Written exercise
Reproduce every line of the items below verbatim, omitting the pictures from your output.

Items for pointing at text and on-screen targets

====

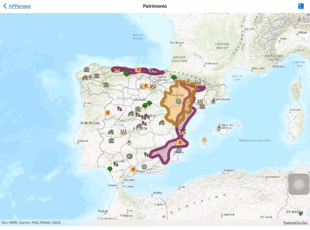This screenshot has height=230, width=310.
Task: Select the tree icon southwest of Seville
Action: [110, 169]
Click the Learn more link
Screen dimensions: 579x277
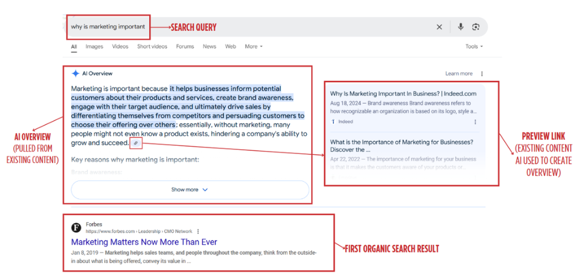[x=459, y=74]
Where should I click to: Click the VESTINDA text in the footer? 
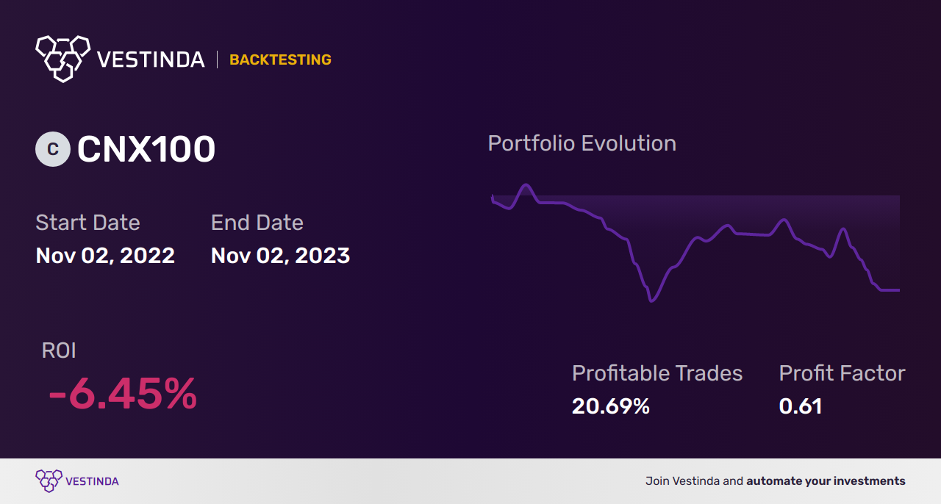click(x=92, y=481)

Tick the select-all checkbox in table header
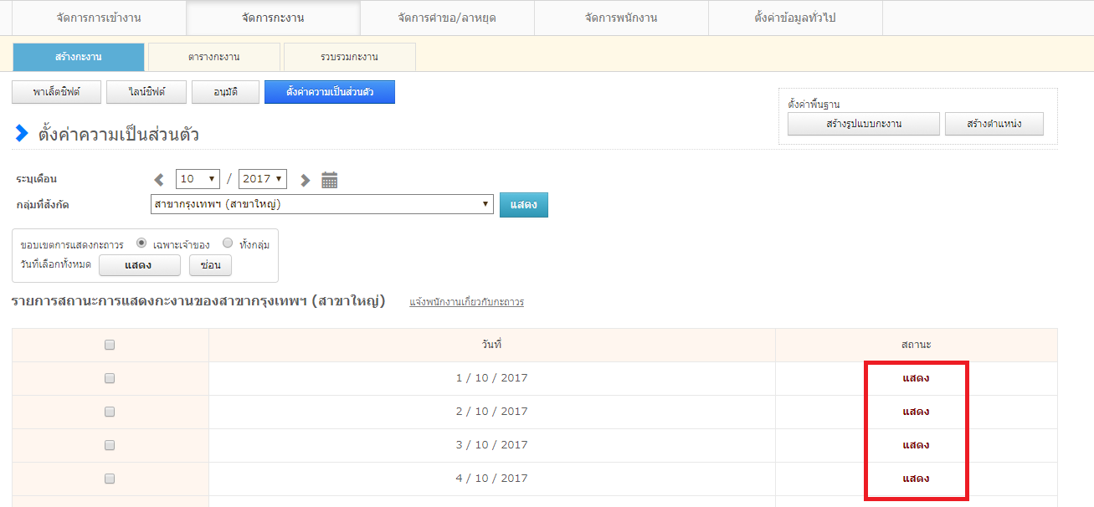110,345
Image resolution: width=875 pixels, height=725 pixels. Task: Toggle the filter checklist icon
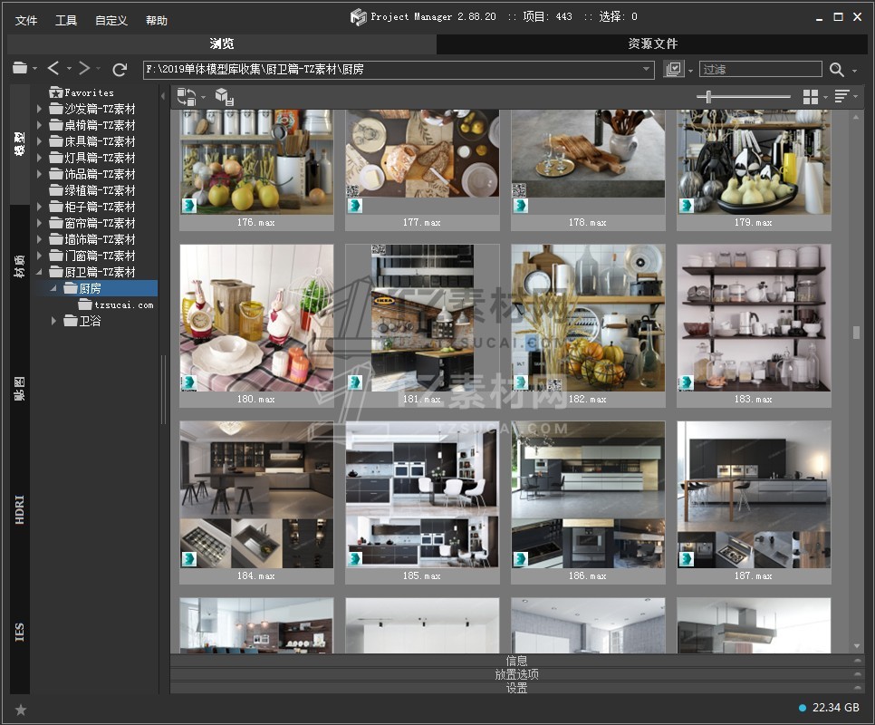(673, 70)
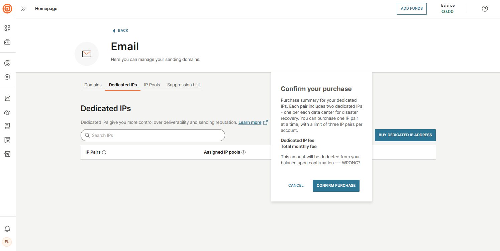Click the FL user avatar

pos(7,242)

====

Solution to this exercise
This screenshot has height=230, width=310.
Task: Select the tree icon southwest of Seville
Action: [110, 169]
Click the Learn more link
Screen dimensions: 579x277
[x=459, y=74]
Where should I click to: Click the VESTINDA text in the footer? 
click(x=92, y=481)

Tick the select-all checkbox in table header
110,345
Image resolution: width=875 pixels, height=725 pixels. Task: Toggle the filter checklist icon
(673, 70)
Click the FL user avatar

pos(7,242)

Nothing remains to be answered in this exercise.